Esqueceram de mim

Felipão enfrenta clamor popular, imprensa e até o presidente para barrar Romário em 2002

O Estado de S. Paulo

30 de junho de 2014 | 12h56

SÃO PAULO -  São comuns os clamores populares por jogadores esquecidos em tempos de Copa do Mundo. Desde Carlos Alberto Torres em 1966; passando por Falcão em 1978; Neto em 1990 até Neymar e Ganso em 2010.

Na seleção brasileira, um dos casos mais ruidosos envolveu a ausência de Romário no Mundial da Ásia. Estrela na conquista do tetracampeonato em 94, cortado por lesão em 98, embora com 36 anos em 2002, estava em forma. Havia acabado de ser artilheiro do Brasileirão pelo Vasco nos dois anos anteriores.

O técnico Luiz Felipe Scolari nem sempre o preteriu. O escalou em sua primeira convocação, para enfrentar o Uruguai pelas Eliminatórias. Concedeu-lhe inclusive a braçadeira de capitão. O atacante foi mal naquela oportunidade e desde então não retornou.
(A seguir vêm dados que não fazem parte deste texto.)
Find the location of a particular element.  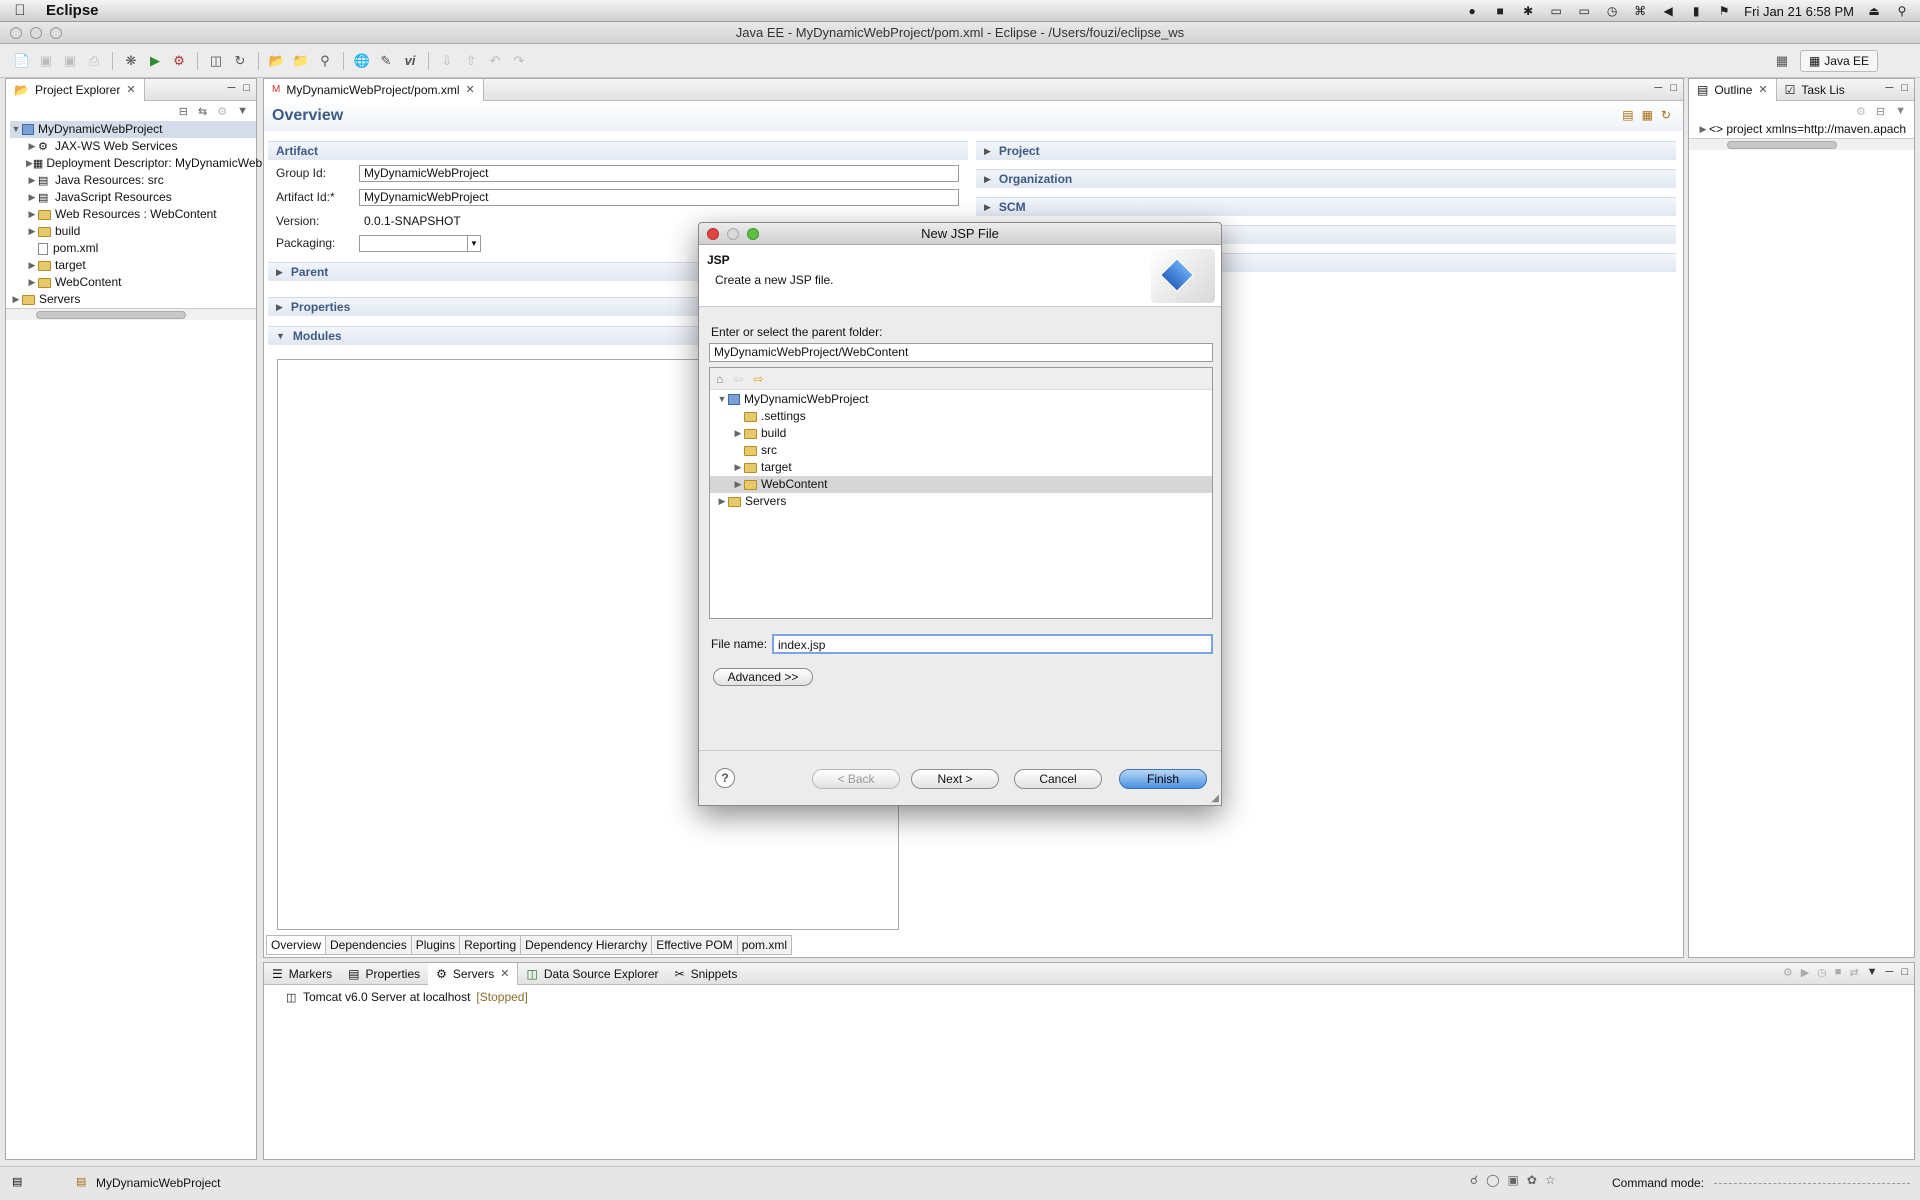

cancel-button: Cancel is located at coordinates (1058, 779).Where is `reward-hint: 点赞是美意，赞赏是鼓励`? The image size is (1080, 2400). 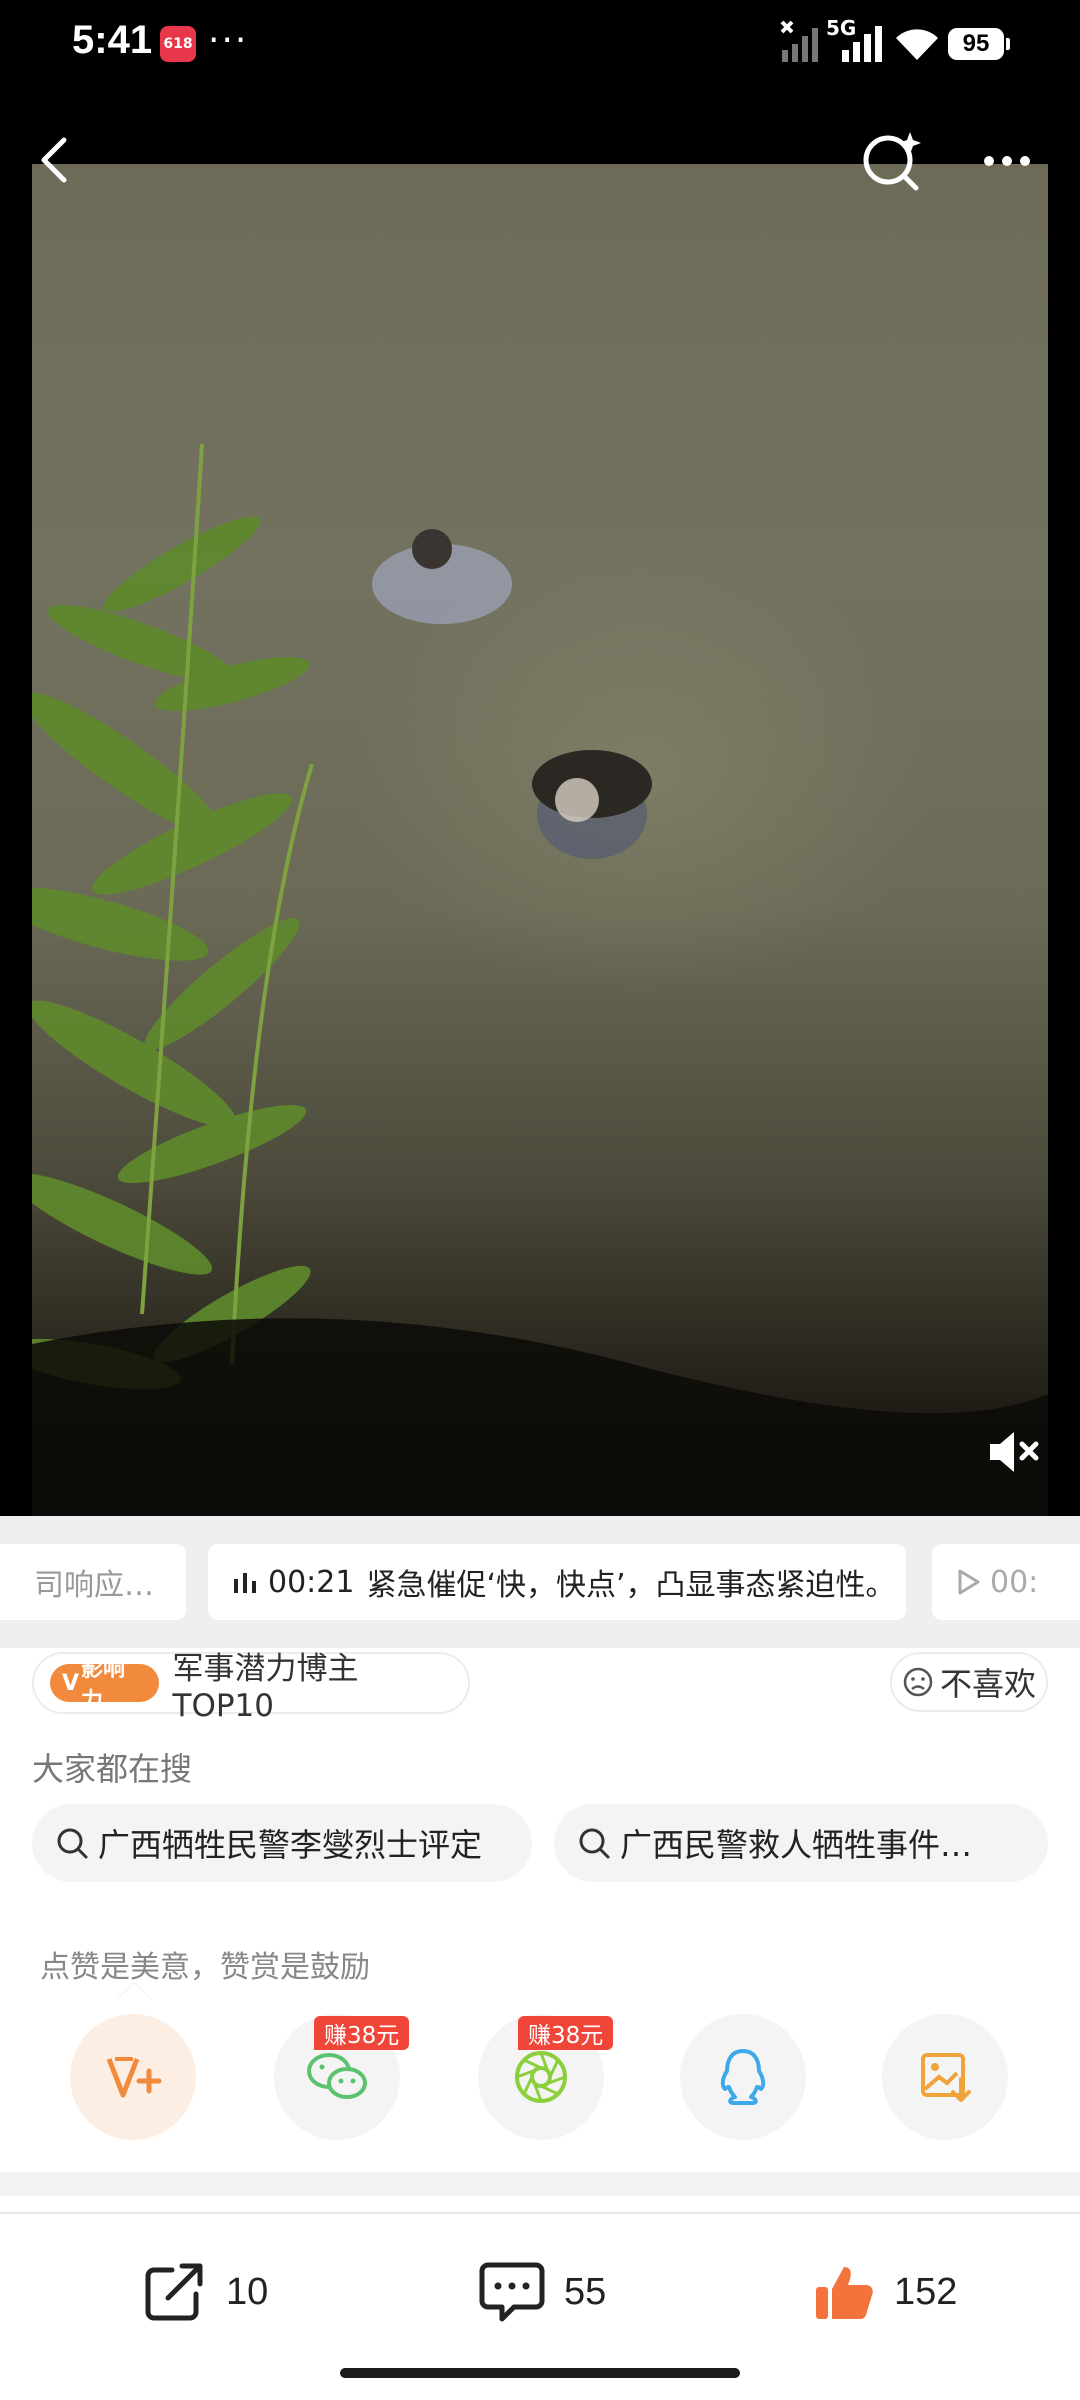
reward-hint: 点赞是美意，赞赏是鼓励 is located at coordinates (205, 1968).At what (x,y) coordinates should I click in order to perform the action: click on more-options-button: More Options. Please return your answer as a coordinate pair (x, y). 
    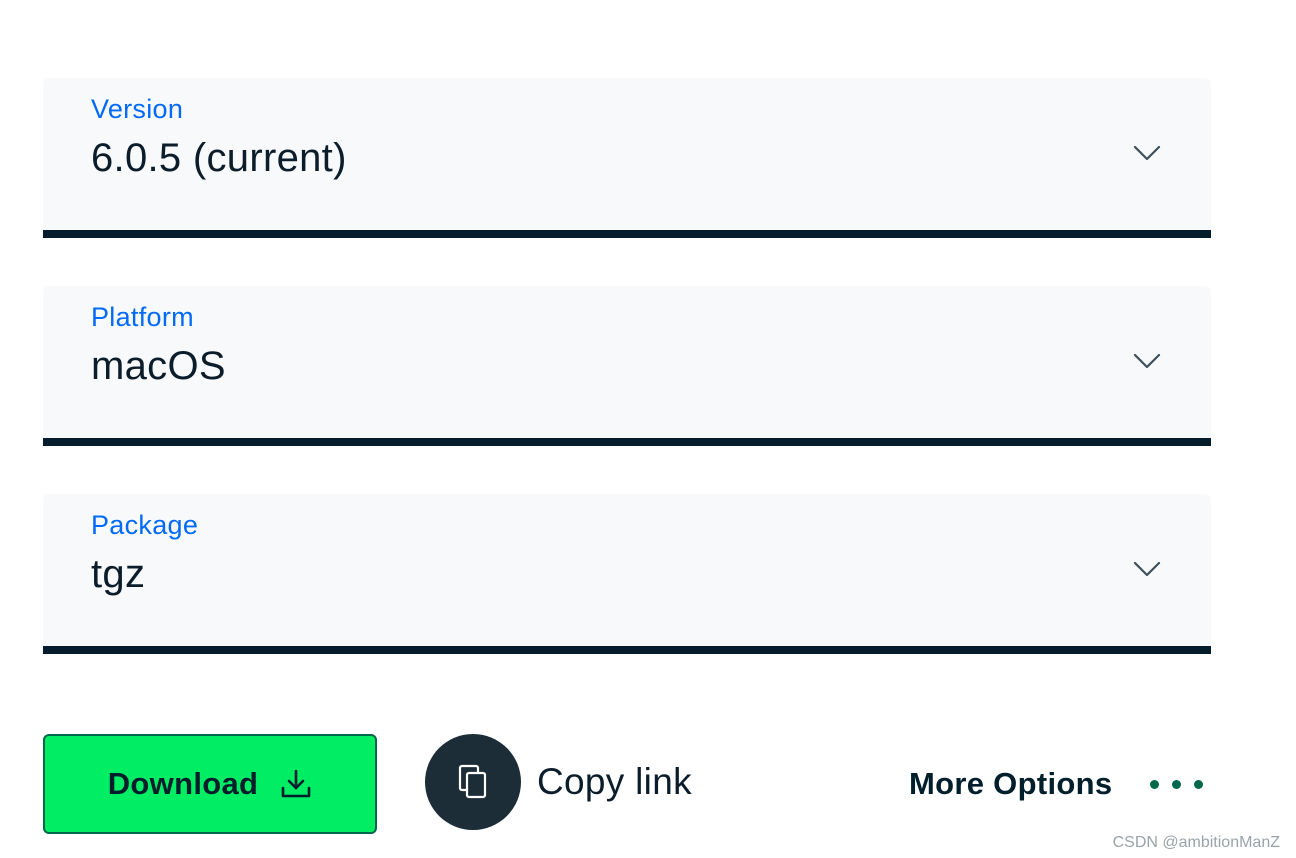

Era uma das explicações possíveis para o litígio entre o técnico e o craque, relatou o Estadão no dia 6 de maio de 2002.

"'Felipão não tem coração', diz mãe de Romário", publicou O Estado de São Paulo no dia 8 de maio. "Felipão o enganou até a última hora. Ficou falando que ele não precisava mais de testes", desabafou Dona Lita.

Em entrevista concedida nove anos depois, em 2011, Felipão contou ter ficado comovido com o apelo, porém desconfiou que as declarações tivessem sido armadas por Eurico Miranda, presidente do Vasco à época e seu desafeto declarado. Isso o fez descartar definitivamente o nome de Romário, admitiu.

Até Fernando Henrique Cardoso havia entrado no lobby. "Romário joga na seleção do presidente", noticiou com destaque o Estadão no dia 25 de fevereiro de 2002. "Ah, eu sou Romário", declarou o político durante visita a Varsóvia. O assunto estava nas primeiras páginas dos principais jornais do país.

"Choro de Romário não comove Felipão", informou o Estadão no dia 6 de abril de 2002. A reportagem relatava que o atacante do Vasco tentara uma reconciliação, após ter pisado na bola ao dizer que não aceitaria ser reserva.

Nada disso fez Scolari ceder. E a certa altura ele decidiu não responder mais sobre Romário. "Só falo sobre quem foi convocado", avisava antes de iniciar as entrevistas coletivas.

 

As evasivas do técnico serviram para dar margem ao surgimento de mais versões. O jornal relatou na edição de 6 de maio que um amigo de Felipão confidenciou que o treinador não digeriu ter sido enganado por Romário antes do início da Copa América de 2001, quando atacante pediu dispensa alegando que faria uma cirurgia nos olhos. Além de não ter realizado a tal operação, Romário partiu em uma excursão caça-níqueis pelo Vasco.

E assim a lista final de selecionados para a Copa de 2002 acabou com os seguintes atacantes: Ronaldo como titular, Edílson, Denílson e Luisão na reserva. O time jogou com os meias Rivaldo e Ronaldinho Gaúcho encostando na frente. Felipão sabia, contudo, quem seria o primeiro atacante a ser lembrado em caso de fracasso no Mundial.

Felizmente, para ele e para o Brasil, não foi o que aconteceu. Suas apostas deram resultado. O Brasil foi penta sem Romário em 2002 e graças ao feito Felipão tornou-se o técnico na disputa pelo hexa.